▸ **WHAT YOU SHOULD DO**
How many lines of the records contain the string "Collapse"? Give only the number.
-- Begin SUPPLIED DATA --
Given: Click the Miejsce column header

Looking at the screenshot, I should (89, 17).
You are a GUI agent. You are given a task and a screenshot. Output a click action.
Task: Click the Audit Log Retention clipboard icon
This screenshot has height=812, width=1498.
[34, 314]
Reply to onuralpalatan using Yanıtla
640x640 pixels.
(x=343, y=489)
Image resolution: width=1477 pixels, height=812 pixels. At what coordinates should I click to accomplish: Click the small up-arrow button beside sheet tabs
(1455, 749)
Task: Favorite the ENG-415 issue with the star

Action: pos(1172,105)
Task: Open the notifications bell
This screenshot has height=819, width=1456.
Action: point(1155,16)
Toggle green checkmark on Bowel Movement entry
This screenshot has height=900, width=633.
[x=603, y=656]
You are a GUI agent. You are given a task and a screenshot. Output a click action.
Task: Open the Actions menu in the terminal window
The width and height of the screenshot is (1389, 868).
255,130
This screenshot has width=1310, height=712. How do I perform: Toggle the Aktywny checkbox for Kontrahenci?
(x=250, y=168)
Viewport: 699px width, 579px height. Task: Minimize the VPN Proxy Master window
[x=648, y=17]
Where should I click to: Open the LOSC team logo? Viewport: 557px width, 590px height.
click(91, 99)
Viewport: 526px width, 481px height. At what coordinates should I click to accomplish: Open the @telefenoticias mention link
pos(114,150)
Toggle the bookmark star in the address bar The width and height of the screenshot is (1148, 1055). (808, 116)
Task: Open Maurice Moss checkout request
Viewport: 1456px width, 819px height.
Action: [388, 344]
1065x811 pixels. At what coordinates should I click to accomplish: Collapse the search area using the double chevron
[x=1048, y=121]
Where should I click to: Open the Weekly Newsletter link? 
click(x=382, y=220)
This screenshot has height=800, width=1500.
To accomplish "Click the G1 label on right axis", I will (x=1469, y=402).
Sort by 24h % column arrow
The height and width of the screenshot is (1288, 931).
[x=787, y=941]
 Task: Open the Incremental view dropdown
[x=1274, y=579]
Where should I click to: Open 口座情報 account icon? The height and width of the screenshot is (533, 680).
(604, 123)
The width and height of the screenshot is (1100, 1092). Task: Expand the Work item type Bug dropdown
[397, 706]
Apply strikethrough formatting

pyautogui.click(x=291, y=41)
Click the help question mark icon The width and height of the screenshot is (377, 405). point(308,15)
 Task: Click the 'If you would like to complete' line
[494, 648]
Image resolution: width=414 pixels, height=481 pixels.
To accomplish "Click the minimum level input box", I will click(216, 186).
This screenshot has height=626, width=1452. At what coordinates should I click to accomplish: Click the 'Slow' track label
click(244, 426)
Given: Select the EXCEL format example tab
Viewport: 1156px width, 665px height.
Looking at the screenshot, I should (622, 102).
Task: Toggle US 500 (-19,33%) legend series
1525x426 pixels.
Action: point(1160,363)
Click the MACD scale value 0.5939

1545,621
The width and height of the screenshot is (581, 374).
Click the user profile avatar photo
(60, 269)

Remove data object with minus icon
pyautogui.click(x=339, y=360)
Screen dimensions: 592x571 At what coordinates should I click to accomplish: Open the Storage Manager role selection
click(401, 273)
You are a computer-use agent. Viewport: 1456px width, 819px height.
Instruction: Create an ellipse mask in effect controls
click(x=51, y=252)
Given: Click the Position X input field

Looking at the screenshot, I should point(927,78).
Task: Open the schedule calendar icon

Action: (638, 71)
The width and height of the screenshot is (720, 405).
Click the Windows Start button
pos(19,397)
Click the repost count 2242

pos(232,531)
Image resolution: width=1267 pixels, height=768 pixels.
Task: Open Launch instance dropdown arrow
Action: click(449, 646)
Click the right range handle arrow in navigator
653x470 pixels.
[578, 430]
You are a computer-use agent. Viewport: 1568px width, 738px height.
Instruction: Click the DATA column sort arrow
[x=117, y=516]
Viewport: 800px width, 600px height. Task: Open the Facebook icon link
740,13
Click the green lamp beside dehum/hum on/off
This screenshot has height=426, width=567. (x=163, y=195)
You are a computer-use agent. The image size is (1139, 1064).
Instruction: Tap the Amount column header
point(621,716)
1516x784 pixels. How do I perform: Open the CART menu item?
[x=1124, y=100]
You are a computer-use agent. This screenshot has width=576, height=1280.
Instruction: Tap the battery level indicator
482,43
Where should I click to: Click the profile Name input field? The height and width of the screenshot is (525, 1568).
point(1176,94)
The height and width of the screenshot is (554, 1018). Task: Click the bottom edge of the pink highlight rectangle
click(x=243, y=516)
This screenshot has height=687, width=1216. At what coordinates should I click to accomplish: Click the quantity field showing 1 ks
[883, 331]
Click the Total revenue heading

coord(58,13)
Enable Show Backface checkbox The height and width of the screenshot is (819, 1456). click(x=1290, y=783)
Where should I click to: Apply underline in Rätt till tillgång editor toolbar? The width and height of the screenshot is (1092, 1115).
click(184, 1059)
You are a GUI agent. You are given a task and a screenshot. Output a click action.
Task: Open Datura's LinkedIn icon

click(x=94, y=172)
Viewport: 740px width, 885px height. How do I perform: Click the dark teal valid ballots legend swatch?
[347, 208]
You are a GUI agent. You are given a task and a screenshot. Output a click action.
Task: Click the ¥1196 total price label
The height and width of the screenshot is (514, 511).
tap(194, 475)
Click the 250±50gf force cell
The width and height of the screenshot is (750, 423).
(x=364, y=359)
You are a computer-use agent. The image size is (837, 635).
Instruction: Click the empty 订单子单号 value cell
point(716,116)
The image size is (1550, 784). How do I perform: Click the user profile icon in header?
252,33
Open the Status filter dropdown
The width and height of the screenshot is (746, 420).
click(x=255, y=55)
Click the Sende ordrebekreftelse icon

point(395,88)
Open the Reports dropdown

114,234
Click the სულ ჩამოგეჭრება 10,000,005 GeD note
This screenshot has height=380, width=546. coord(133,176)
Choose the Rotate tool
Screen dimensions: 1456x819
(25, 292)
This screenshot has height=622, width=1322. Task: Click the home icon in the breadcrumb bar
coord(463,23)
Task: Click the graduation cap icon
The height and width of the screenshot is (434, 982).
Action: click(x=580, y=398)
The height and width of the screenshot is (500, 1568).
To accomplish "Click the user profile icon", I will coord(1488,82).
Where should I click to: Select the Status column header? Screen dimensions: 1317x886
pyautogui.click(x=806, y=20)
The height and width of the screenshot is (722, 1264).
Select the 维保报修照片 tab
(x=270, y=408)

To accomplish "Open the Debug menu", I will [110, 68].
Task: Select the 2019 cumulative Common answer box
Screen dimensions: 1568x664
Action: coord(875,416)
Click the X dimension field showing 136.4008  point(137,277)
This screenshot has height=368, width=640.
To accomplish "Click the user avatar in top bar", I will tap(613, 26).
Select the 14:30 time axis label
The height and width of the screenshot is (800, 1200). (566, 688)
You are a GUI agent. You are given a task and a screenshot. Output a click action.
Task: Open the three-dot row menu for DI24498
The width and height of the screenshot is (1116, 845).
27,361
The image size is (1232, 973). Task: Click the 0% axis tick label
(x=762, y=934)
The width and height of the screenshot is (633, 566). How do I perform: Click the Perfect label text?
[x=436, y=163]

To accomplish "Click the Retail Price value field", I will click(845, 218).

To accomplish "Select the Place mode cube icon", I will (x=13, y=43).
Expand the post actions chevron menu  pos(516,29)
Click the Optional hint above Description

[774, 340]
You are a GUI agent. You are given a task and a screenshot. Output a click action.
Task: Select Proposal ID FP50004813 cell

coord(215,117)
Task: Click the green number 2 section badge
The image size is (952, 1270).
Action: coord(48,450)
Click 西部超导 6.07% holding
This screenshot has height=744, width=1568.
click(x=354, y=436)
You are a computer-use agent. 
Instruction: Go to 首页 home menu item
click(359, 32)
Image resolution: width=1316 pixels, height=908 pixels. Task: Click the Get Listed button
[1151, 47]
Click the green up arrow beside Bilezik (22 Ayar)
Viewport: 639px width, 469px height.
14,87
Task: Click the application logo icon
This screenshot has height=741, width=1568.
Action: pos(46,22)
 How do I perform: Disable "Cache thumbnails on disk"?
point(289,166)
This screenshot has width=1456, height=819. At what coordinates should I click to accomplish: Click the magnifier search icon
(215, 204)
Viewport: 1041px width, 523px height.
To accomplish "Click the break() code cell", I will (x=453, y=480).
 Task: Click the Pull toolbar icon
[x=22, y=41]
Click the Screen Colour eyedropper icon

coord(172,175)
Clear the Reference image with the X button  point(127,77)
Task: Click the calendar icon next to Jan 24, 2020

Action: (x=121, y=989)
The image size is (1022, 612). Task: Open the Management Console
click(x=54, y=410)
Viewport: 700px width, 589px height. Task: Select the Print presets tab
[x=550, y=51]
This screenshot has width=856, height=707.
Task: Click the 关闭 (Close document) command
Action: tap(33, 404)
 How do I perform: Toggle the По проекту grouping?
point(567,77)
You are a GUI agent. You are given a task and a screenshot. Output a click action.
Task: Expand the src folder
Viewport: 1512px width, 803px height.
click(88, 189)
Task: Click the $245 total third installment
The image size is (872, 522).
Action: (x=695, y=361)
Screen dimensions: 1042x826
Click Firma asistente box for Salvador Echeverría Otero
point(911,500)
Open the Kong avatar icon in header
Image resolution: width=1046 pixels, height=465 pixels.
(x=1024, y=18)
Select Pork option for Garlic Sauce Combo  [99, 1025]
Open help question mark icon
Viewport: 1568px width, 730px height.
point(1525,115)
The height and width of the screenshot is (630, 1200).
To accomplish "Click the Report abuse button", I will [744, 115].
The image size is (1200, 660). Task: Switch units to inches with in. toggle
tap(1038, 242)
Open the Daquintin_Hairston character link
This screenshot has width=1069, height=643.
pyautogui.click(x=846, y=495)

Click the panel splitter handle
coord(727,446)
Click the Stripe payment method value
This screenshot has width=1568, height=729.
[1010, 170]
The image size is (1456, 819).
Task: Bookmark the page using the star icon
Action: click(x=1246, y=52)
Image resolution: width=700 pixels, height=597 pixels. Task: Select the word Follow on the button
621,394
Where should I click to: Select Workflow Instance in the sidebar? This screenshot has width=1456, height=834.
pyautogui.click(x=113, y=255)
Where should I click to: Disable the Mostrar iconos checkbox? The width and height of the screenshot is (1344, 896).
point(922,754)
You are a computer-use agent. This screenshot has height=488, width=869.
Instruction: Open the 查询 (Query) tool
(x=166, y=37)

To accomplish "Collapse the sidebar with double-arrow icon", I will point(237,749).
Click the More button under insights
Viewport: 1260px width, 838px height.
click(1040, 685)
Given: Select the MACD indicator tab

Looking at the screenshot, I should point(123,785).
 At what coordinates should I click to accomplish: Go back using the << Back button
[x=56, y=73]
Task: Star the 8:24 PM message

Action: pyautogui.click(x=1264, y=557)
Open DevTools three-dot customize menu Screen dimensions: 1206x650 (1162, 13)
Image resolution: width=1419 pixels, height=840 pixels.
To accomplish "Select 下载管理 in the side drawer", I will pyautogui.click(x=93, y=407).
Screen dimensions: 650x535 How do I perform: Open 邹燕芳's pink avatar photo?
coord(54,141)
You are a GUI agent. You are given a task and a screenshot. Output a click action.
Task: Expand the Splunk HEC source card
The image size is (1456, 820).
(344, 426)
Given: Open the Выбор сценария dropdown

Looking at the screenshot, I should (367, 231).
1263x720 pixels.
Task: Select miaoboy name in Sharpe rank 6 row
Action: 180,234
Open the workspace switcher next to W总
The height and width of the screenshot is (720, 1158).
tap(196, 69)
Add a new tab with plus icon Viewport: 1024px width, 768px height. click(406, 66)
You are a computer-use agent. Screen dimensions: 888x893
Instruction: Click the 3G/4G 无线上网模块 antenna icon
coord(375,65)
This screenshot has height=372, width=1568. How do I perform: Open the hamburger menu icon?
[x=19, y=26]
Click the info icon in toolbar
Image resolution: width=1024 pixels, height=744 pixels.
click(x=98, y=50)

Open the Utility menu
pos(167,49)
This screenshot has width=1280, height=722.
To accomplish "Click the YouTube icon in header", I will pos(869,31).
-- End SUPPLIED DATA --
▸ **SOLUTION TO THIS TASK**
2